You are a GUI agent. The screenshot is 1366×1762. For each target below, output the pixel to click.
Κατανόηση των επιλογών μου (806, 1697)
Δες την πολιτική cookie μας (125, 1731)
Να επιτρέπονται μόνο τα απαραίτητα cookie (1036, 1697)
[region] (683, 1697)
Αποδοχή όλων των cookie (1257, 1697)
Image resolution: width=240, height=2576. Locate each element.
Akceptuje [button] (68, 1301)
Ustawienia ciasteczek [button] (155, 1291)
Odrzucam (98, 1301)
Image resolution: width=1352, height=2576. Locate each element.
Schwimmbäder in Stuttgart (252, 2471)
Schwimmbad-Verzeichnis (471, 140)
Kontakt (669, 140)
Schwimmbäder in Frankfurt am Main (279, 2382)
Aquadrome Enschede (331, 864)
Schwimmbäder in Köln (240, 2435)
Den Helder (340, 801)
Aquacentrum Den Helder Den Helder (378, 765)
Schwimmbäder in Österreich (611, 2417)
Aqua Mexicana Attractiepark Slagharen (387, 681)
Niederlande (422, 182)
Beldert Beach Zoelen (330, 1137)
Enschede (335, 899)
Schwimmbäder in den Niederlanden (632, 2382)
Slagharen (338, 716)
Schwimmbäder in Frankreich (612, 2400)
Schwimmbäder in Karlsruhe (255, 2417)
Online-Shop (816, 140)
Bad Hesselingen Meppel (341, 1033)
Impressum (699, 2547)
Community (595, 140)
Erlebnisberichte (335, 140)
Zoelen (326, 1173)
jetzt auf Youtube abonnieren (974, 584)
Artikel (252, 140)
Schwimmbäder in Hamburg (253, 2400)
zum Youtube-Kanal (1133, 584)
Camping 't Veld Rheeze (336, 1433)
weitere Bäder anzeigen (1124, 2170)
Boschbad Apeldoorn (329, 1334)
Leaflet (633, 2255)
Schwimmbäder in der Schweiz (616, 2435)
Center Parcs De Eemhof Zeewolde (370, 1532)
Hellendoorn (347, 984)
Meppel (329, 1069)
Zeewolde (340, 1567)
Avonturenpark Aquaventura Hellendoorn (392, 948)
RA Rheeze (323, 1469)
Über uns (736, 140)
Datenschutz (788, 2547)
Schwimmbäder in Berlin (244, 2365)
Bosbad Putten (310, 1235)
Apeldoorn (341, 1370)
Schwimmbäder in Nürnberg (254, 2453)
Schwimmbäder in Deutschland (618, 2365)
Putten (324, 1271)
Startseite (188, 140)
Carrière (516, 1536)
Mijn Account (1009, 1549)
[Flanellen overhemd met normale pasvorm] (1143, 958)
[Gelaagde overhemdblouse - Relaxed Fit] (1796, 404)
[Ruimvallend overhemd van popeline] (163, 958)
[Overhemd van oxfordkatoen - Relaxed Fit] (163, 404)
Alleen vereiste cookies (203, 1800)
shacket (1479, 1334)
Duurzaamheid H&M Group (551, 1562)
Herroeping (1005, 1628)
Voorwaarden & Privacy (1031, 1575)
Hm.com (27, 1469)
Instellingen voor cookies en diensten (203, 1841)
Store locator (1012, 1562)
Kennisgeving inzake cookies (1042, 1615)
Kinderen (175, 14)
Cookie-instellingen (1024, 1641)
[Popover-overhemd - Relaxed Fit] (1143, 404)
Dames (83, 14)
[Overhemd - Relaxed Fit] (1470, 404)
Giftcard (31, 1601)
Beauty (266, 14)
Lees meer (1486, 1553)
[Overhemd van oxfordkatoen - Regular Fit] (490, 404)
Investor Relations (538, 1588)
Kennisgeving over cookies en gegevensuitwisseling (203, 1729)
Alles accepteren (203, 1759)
◇ ◇ ◇ ◇ ◇ ◇ ◇
## PROBLEM REQUIREMENTS
Keeping every line exactly as it is, retype the entries shown above.

## SOLUTION TO THIS PROBLEM
You are a GUI agent. The screenshot is 1366×1762. For each target below, output the pixel to click.
Κατανόηση των επιλογών μου (806, 1697)
Δες την πολιτική cookie μας (125, 1731)
Να επιτρέπονται μόνο τα απαραίτητα cookie (1036, 1697)
[region] (683, 1697)
Αποδοχή όλων των cookie (1257, 1697)
Image resolution: width=240, height=2576. Locate each element.
Akceptuje [button] (68, 1301)
Ustawienia ciasteczek [button] (155, 1291)
Odrzucam (98, 1301)
Image resolution: width=1352, height=2576. Locate each element.
Schwimmbäder in Stuttgart (252, 2471)
Schwimmbad-Verzeichnis (471, 140)
Kontakt (669, 140)
Schwimmbäder in Frankfurt am Main (279, 2382)
Aquadrome Enschede (331, 864)
Schwimmbäder in Köln (240, 2435)
Den Helder (340, 801)
Aquacentrum Den Helder Den Helder (378, 765)
Schwimmbäder in Österreich (611, 2417)
Aqua Mexicana Attractiepark Slagharen (387, 681)
Niederlande (422, 182)
Beldert Beach Zoelen (330, 1137)
Enschede (335, 899)
Schwimmbäder in den Niederlanden (632, 2382)
Slagharen (338, 716)
Schwimmbäder in Frankreich (612, 2400)
Schwimmbäder in Karlsruhe (255, 2417)
Online-Shop (816, 140)
Bad Hesselingen Meppel (341, 1033)
Impressum (699, 2547)
Community (595, 140)
Erlebnisberichte (335, 140)
Zoelen (326, 1173)
jetzt auf Youtube abonnieren (974, 584)
Artikel (252, 140)
Schwimmbäder in Hamburg (253, 2400)
zum Youtube-Kanal (1133, 584)
Camping 't Veld Rheeze (336, 1433)
weitere Bäder anzeigen (1124, 2170)
Boschbad Apeldoorn (329, 1334)
Leaflet (633, 2255)
Schwimmbäder in der Schweiz (616, 2435)
Center Parcs De Eemhof Zeewolde (370, 1532)
Hellendoorn (347, 984)
Meppel (329, 1069)
Zeewolde (340, 1567)
Avonturenpark Aquaventura Hellendoorn (392, 948)
RA Rheeze (323, 1469)
Über uns (736, 140)
Datenschutz (788, 2547)
Schwimmbäder in Berlin (244, 2365)
Bosbad Putten (310, 1235)
Apeldoorn (341, 1370)
Schwimmbäder in Nürnberg (254, 2453)
Schwimmbäder in Deutschland (618, 2365)
Putten (324, 1271)
Startseite (188, 140)
Carrière (516, 1536)
Mijn Account (1009, 1549)
[Flanellen overhemd met normale pasvorm] (1143, 958)
[Gelaagde overhemdblouse - Relaxed Fit] (1796, 404)
[Ruimvallend overhemd van popeline] (163, 958)
[Overhemd van oxfordkatoen - Relaxed Fit] (163, 404)
Alleen vereiste cookies (203, 1800)
shacket (1479, 1334)
Duurzaamheid H&M Group (551, 1562)
Herroeping (1005, 1628)
Voorwaarden & Privacy (1031, 1575)
Hm.com (27, 1469)
Instellingen voor cookies en diensten (203, 1841)
Store locator (1012, 1562)
Kennisgeving inzake cookies (1042, 1615)
Kinderen (175, 14)
Cookie-instellingen (1024, 1641)
[Popover-overhemd - Relaxed Fit] (1143, 404)
Dames (83, 14)
[Overhemd - Relaxed Fit] (1470, 404)
Giftcard (31, 1601)
Beauty (266, 14)
Lees meer (1486, 1553)
[Overhemd van oxfordkatoen - Regular Fit] (490, 404)
Investor Relations (538, 1588)
Kennisgeving over cookies en gegevensuitwisseling (203, 1729)
Alles accepteren (203, 1759)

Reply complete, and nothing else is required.